Uit dit laatste zou men meenen mogen, dat de woorden stiefvader en stiefmoeder in de Friesche Landtaal niet bekend waren. Dit is echter niet het geval. Bij Gijsbert Japicx vindt men daarvoor Stiemmoar, en daarbij merke onze onwaardeerbare Epkema op, dat dit voor stiep-moar is, gelijk men dan ook stiep-fader en stiepmoder in de Oude Friesche Wetten vindt. Tevens haalt hij den kundigen IJpey aan, in zijne Geschiedenis der Nederlandsche tale, bl. 232, aant., die dan ook stiepsoon aanhaalt uit zekeren brief bij Winsemius in zijne Kronijk, en stijpzoon uit Winsemius-zelven, en bewijst dat stijpzoon of beter nog stiepzoon, stiepvader en stiepmoeder de echte spellingen der woorden stiefzoon, stiefvader en stiefmoeder zijn, en dat dit stiep in den grond niets anders beteekent dan in de plaats treding. — Wij zouden zeggen niets anders dan ons stap, steop, van het A. S. stow, d. i. plaats. En deze afleiding wordt, zoowel als de Friesche spelling, bevestigd door het Engelsche step in stepfather, enz. want step beteekent stap, voetstap, trede, gang, en niet stijf of streng, dat in die taal stiff en strong heet.
’t Is alzoo duidelijk dat er in de benamingen van stiefvader en stiefmoeder op zichzelve niets hatelijks gelegen is, als sommigen nog (maar ten onregte) wanen.
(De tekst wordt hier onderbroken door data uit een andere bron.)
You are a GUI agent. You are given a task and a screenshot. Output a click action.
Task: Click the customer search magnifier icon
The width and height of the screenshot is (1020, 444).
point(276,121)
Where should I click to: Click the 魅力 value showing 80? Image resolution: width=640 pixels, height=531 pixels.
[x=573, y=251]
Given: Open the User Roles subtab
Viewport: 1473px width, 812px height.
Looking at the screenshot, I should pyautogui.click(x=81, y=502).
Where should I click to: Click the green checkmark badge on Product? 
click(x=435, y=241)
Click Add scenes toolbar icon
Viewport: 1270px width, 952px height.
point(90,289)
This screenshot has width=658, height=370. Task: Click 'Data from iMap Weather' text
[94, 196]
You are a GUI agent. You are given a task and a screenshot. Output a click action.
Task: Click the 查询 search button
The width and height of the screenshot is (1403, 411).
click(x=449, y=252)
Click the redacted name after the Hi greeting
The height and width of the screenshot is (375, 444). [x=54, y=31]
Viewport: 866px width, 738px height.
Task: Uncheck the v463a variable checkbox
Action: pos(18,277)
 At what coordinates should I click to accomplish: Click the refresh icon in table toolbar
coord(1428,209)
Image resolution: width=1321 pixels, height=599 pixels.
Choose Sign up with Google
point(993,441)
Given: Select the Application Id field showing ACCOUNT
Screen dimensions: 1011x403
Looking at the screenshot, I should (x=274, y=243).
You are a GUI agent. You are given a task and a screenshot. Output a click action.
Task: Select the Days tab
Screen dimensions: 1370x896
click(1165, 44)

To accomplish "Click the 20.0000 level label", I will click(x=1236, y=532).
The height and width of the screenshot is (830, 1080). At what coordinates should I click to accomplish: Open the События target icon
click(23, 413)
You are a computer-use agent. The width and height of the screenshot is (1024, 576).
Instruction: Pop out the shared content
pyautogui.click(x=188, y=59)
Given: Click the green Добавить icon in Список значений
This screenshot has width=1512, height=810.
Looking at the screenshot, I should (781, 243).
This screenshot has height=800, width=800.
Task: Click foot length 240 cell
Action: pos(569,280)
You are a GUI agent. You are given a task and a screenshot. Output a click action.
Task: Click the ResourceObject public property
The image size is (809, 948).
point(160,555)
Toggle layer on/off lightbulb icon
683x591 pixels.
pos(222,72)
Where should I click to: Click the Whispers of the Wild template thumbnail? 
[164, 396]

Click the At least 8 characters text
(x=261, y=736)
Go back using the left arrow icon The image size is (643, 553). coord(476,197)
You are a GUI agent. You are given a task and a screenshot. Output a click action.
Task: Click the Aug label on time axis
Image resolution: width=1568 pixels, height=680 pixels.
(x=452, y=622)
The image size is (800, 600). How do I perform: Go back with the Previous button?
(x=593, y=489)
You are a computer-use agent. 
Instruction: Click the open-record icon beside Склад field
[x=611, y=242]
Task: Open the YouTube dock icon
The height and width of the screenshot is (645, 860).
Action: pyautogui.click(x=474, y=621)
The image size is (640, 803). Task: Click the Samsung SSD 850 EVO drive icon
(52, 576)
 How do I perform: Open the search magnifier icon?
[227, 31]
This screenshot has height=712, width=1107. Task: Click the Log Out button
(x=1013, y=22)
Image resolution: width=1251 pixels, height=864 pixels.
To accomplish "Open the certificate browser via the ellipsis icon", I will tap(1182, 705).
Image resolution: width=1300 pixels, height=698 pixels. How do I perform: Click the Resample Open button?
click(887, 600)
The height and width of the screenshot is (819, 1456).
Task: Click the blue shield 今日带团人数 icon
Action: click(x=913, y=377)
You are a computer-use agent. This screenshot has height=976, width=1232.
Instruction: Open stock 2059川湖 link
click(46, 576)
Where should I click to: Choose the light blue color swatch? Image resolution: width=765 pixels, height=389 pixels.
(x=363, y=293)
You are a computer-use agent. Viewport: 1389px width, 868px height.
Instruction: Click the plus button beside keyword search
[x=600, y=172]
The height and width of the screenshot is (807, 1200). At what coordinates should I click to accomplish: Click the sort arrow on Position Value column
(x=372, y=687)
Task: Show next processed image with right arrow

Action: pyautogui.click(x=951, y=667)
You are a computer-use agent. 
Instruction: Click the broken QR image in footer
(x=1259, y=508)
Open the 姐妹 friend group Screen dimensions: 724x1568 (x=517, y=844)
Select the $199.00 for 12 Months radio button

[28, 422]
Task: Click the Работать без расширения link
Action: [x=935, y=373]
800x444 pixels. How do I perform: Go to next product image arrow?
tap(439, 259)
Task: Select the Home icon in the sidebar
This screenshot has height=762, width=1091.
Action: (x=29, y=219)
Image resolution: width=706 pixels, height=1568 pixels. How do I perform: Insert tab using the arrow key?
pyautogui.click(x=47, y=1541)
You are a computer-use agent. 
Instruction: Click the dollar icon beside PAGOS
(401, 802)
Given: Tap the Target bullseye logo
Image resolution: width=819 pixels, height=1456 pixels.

NEDERDUITSCHE oorsprong van het Fransche woord BIVOUAC.


Wij vinden bij Witsen Geysbeek in zijn Apollineum, III, 169, 170, het volgende:
„Wat dit woord beteekent weten eenige duizenden zoo Nederlanders als Franschen, doch dat het een bedorven Nederduitsch woord is weten zeker weinigen; en ik wist het ook niet, voor ik toevallig Ménages Dictionnaire Etymologique opsloeg, en aldaar vond:
Biwacht, Garde extraordinaire qu’on fait la nuit pour la sûreté d’un camp. C’est un mot Allemand[1], composé de bij, qui signifie auprès, et de wacht, qui signifie le Guet de nuit, etc.
De Franschen spraken natuurlijk dit woord biwak uit, en spelden het nog barbaarscher bivouac; eindelijk leverde hetzelve een’ krijgsterm, en zelfs het werkwoord bivouacquer. Ik heb eens ons „kan niet verstaan, cittejyn!” van 1795, georthographieerd gezien in eene gedrukte Fransche toneelbrochure: Canifourchton. Hoe ligt kan over eene eeuw dit woord ook in de Fransche taal van eene bepaalde beteekenis en deszelfs etymologie zeer moeijelijk worden.
Dat het woord bivouac ons Nederduitsch bijwacht is, is ook reeds opgemerkt geworden door den taalkundigen Luitenant F. Burman, in zijne Nieuwe aenmermerkingen de Nederduitsche tael aengaende, Utrecht en Amst. 1761, kl. 8vo, bl. 33.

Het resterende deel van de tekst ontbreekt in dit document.